Print out each entry below exactly, please.

[Data provided]
>>>

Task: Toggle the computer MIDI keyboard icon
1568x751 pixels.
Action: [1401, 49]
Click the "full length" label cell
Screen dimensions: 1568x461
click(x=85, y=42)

<<<

[Answer to this problem]
Task: Toggle the computer MIDI keyboard icon
1568x751 pixels.
Action: [1401, 49]
Click the "full length" label cell
Screen dimensions: 1568x461
click(x=85, y=42)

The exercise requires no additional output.